== TASK PROMPT ==
Translate this sentence from the news excerpt on sewage discharges into Spanish: "The volume of sewage discharged is completely unacceptable."

== READING PASSAGE ==
** begin **

Helen Venn, the OEP’s chief regulatory officer, said: “The guidance provided by Government to regulators, and the permitting regime they put in place for the water companies, possibly allow untreated sewage discharges to occur more regularly than intended by the law without risk of sanction.

“This is what has created the possible failures to comply that we have identified.”

A Defra spokesperson said: “The volume of sewage discharged is completely unacceptable.

“That is why we are the first government in history to take such comprehensive action to tackle it, driving forward more investment, stronger regulation and tougher enforcement – and it’s why we are introducing a legally binding target to reduce storm overflows.

“While we do not agree with the OEP’s initial interpretations, which cover points of law spanning over two decades, we will continue to work constructively with the OEP on this issue.”

An Ofwat spokesperson said: “Our position at Ofwat remains clear – water companies’ performance on the environment is simply not good enough.

“We have pushed companies to take urgent action to cut sewage discharges, have imposed fines of £250 million in the last few years alone and we are currently running our biggest ever investigation into six companies on how they manage sewage treatment works and sewage discharges.

“We will keep pushing for the change and the improvements that the public rightly expects and where we can learn lessons or do things better, we will do so.”

** end **

== DATA RECORDS ==
** begin **

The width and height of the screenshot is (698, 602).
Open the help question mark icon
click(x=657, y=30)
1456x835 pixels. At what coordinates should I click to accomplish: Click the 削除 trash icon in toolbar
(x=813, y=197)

** end **

== THE ANSWER ==
El volumen de aguas residuales vertidas es completamente inaceptable.